## Problem requirements
Extract every line of the rows below, reproducing each one without any change.

Extracted data entries:
>>

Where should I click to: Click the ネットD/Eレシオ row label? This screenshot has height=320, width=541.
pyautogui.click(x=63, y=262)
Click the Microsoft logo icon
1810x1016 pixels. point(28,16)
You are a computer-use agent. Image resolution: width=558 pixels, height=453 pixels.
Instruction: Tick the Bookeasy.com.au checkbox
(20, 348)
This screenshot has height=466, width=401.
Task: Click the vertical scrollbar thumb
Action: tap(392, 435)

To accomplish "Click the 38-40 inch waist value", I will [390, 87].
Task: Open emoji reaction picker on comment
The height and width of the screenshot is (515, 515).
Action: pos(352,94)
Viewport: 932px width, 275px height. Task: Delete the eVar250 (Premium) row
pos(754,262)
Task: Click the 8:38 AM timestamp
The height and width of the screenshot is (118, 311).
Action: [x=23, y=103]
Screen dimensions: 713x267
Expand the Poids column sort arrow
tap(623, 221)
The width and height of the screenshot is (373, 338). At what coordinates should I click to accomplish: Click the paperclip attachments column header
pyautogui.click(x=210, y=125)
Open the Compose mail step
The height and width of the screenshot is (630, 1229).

<<

## The result
Where should I click to: Click the ネットD/Eレシオ row label? This screenshot has height=320, width=541.
pyautogui.click(x=63, y=262)
Click the Microsoft logo icon
1810x1016 pixels. point(28,16)
You are a computer-use agent. Image resolution: width=558 pixels, height=453 pixels.
Instruction: Tick the Bookeasy.com.au checkbox
(20, 348)
This screenshot has height=466, width=401.
Task: Click the vertical scrollbar thumb
Action: tap(392, 435)

To accomplish "Click the 38-40 inch waist value", I will [390, 87].
Task: Open emoji reaction picker on comment
The height and width of the screenshot is (515, 515).
Action: pos(352,94)
Viewport: 932px width, 275px height. Task: Delete the eVar250 (Premium) row
pos(754,262)
Task: Click the 8:38 AM timestamp
The height and width of the screenshot is (118, 311).
Action: [x=23, y=103]
Screen dimensions: 713x267
Expand the Poids column sort arrow
tap(623, 221)
The width and height of the screenshot is (373, 338). At what coordinates should I click to accomplish: Click the paperclip attachments column header
pyautogui.click(x=210, y=125)
Open the Compose mail step
The height and width of the screenshot is (630, 1229).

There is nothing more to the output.